The COVID-19 virus has proven to be resilient and doesn’t appear to be going away anytime soon. It is for this reason that Governor Tate Reeves amended the Safe Return order he initially issued to help curb the spread of the deadly virus that has already claimed 146,420 lives in the U.S. and infected 4,176,716 others. According to the amended order, visits to hospitals and nursing homes remain prohibited with some exceptions. One of those exceptions includes visits to patients who are receiving end-of-life care [Source: Meridian Star].
The amended order is expected to remain in effect until 8:00 a.m. on Monday, August 3rd.
Two other important executive orders that are worth expanding on include 1471 and 1503, which states that “Healthcare Professionals and Healthcare Facilities are immune from civil liability for any injuries or deaths while providing healthcare services including actions taken or not taken because of a lack of resources due to the pandemic that causes the Healthcare Professional or Healthcare Facility not to be able to provide the same care that otherwise would have been required.” The orders go on to say that the immunity does not apply to “malice, reckless disregard or willful conduct [displayed] by Healthcare Professionals or Healthcare Facilities.”
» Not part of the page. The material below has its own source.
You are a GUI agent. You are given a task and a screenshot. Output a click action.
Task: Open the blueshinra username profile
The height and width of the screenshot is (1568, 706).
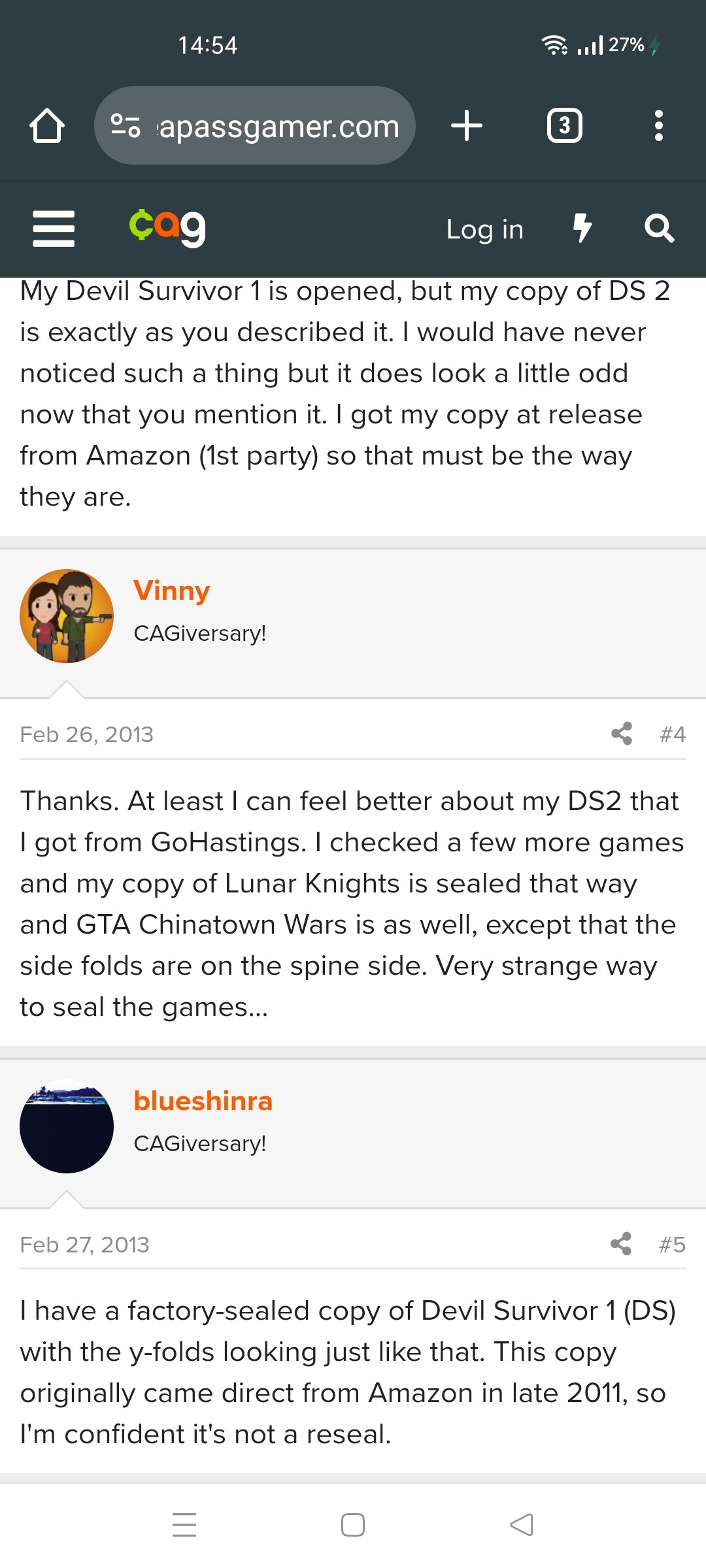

These orders are set to expire on July 31, 2020, and it isn’t clear whether the Governor will issue an extension so that they remain in effect.
Why are these orders important to the families who have relatives living in a Jackson, Mississippi nursing home?
Because the amended Safe Return order continues to prohibit visitors from entering a MS nursing home, families are having a more difficult time checking in on their loved ones to ensure they are receiving the appropriate care and supervision that is expected to be provided to them. If you find that the staff at your loved one’s nursing home isn’t addressing your concerns or even answering your calls, you may need to contact someone higher up or even a MS nursing home neglect lawyer if you suspect your loved isn’t being properly cared for.
The second set of orders that are mentioned above are extremely important to be mindful of as they do make it more difficult for families and residents to sue for nursing home abuse and neglect. Because we are facing unprecedented circumstances, lawmakers are looking to protect healthcare facilities in any way they can. However, even with the executive order in effect, nursing homes can still be sued if you can prove staff members knowingly neglected or intentionally harmed your loved one.